Morawiecki z Orbánem nie zablokowali prac nad reformą migracyjną. Ich chwyt się nie udał
Polska i Węgry nie zdołały zablokować prac nad reformą migracyjną opartą na „obowiązkowej solidarności”. Taki zamiar deklarowali Mateusz Morawiecki i Viktor Orbán przed szczytem UE, ale skończyło się na ich przegranej stosunkiem 25 do 2 głosów.
Negocjacyjnym chwytem Polaka i Węgra było wzięcie na zakładnika dwóch akapitów poświęconych migracji (niedotyczących „obowiązkowej solidarności”) z projektu pisemnych wniosków szczytu zakończonego w piątek. Morawiecki pod groźbą zablokowania tego fragmentu żądał dopisania paru zadań odwołujących się do zapisów szczytów z 2016, 2018 i 2019 r. (kierowanych wówczas przez Donalda Tuska), które w jego interpretacji ustanowiły prawo weta w kwestiach reform migracyjno-azylowych. A to miałoby oznaczać, że przyjęte w głosowaniu większościowym ustalenia Rady UE (ministrowie krajów Unii) o „obowiązkowej solidarności” z 8 czerwca powinny zostać porzucone.

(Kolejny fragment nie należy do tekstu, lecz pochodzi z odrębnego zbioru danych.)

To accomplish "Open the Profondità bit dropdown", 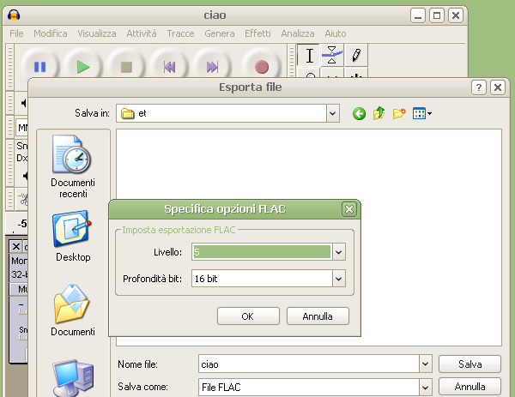I will coord(338,279).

Chwyt Morawieckiego i Orbána
Po siedmiu godzinach żmudnych rokowań w Brukseli w nocy z czwartku na piątek i potem, po parugodzinnej dogrywce, nic nie wyszło z pomysłu Morawieckiego i Orbána. Po prostu szef Rady Europejskiej Charles Michel ogłosił zablokowane przez Polskę i Węgry zapisy migracyjne jako własne wnioski ze szczytu. Jak dodał, mają poparcie 25 z 27 krajów Unii. A cała historia z blokadą nie ma wpływu na losy reformy, która będzie wkrótce negocjowana przez Radę UE z europarlamentem.
Jak przekonują pomocnicy Morawieckiego, brak nowych zapisów migracyjnych oznacza, że pozostają w mocy konkluzje z lat 2016–19, które miałyby ustanawiać regułę weta.